EXERCISE DIRECTIONS: Copy the records below exactly, from the line containing "1568x415 pixels." through the last line, and leave out every picture.

------------------------------------

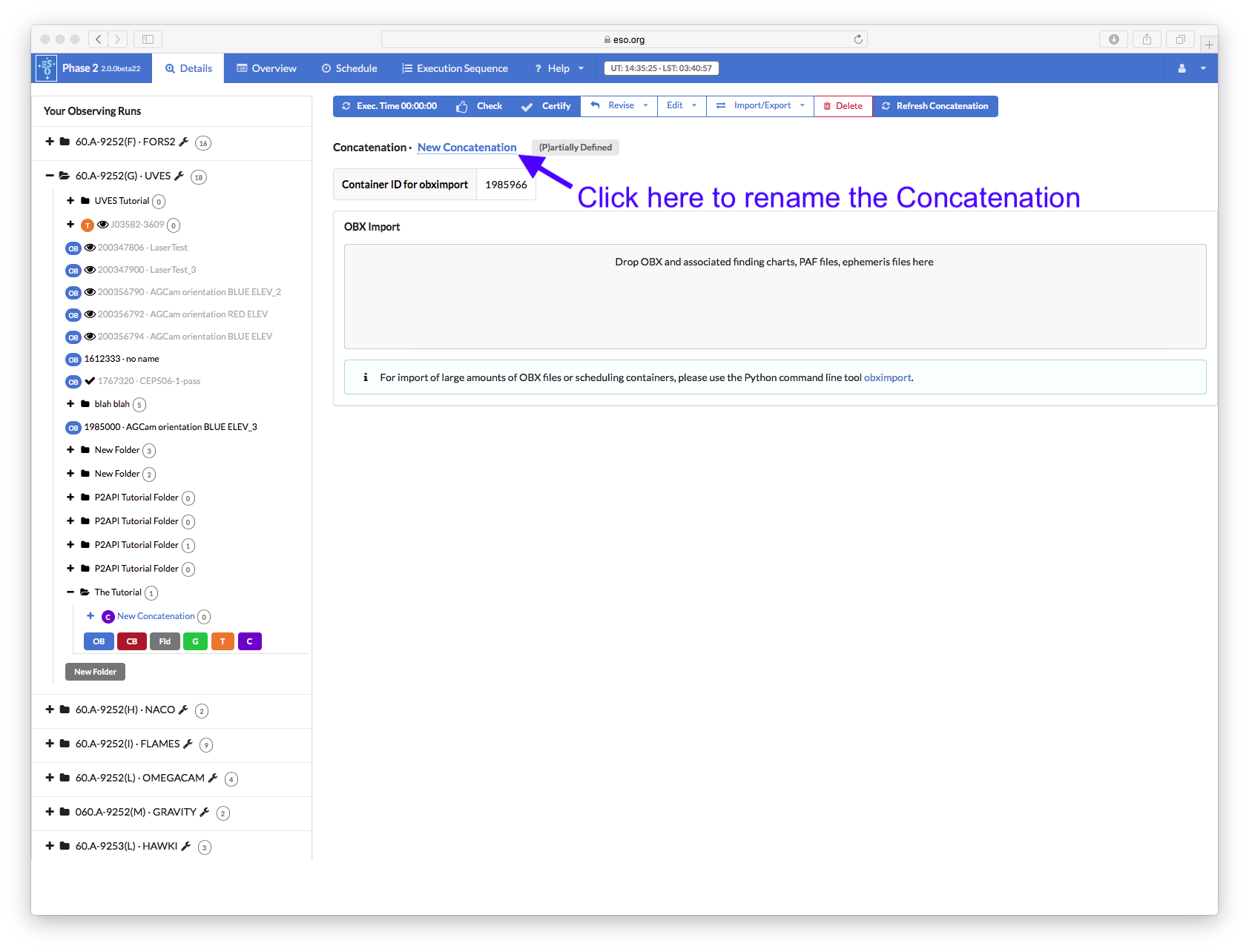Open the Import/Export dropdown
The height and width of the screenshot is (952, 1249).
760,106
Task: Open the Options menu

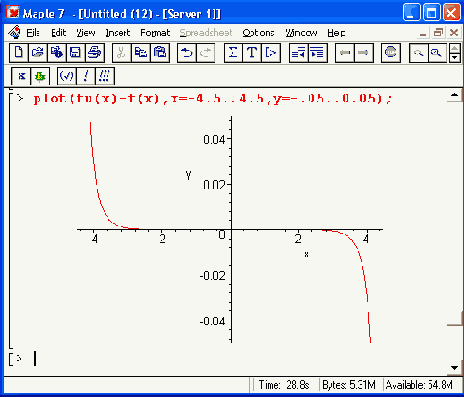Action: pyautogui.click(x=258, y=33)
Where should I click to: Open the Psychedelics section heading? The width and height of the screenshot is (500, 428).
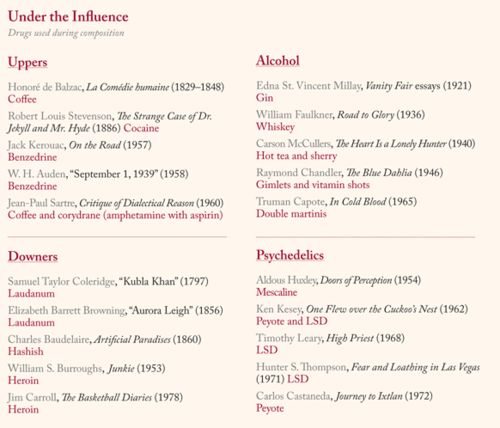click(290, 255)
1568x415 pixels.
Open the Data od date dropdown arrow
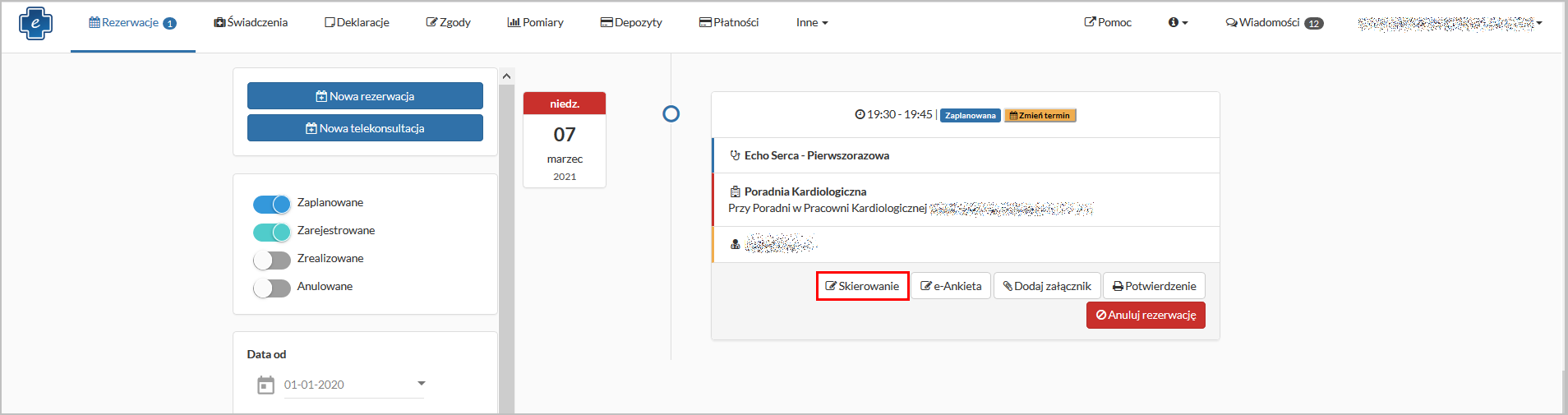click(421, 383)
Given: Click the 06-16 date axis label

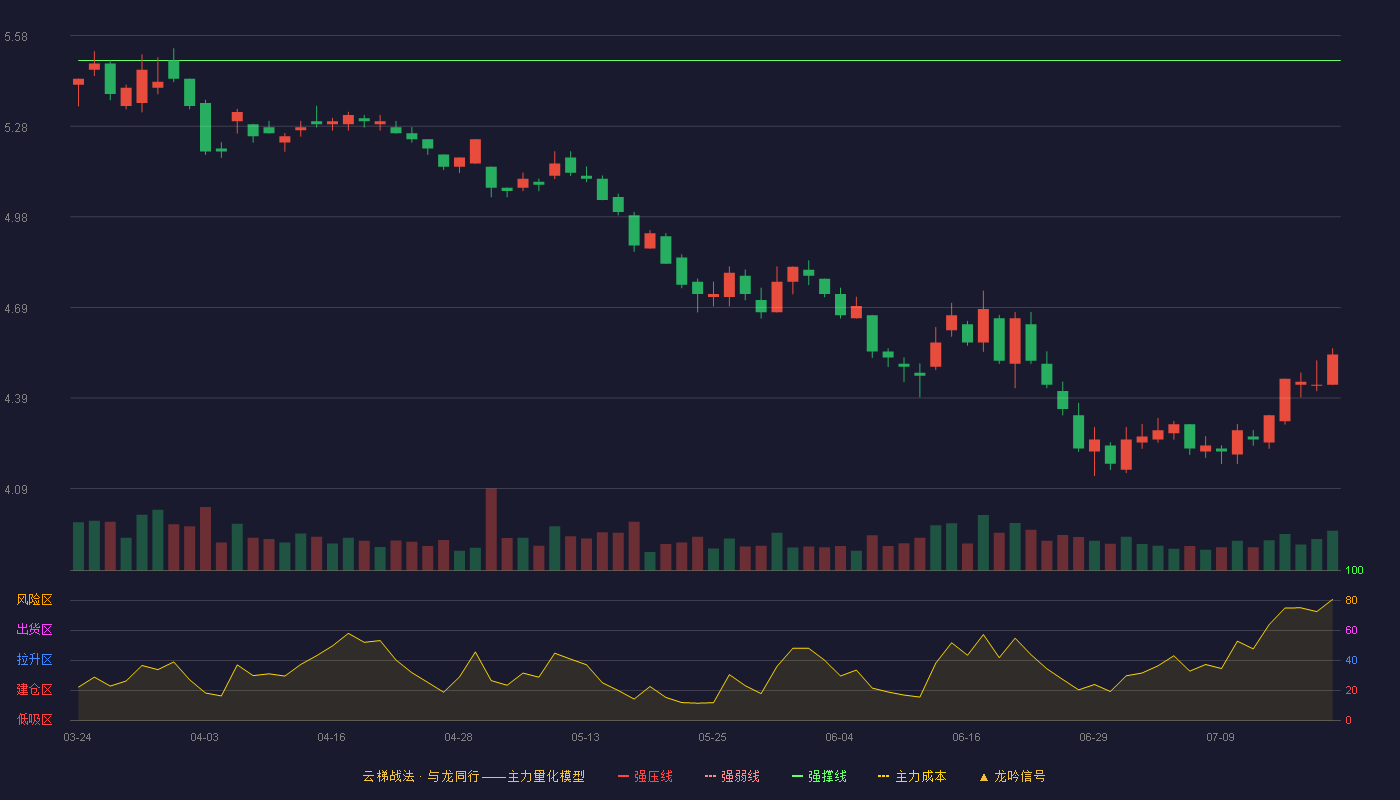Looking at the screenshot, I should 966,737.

------------------------------------

FINAL ANSWER:
1568x415 pixels.
Open the Data od date dropdown arrow
click(421, 383)
Given: Click the 06-16 date axis label

Looking at the screenshot, I should 966,737.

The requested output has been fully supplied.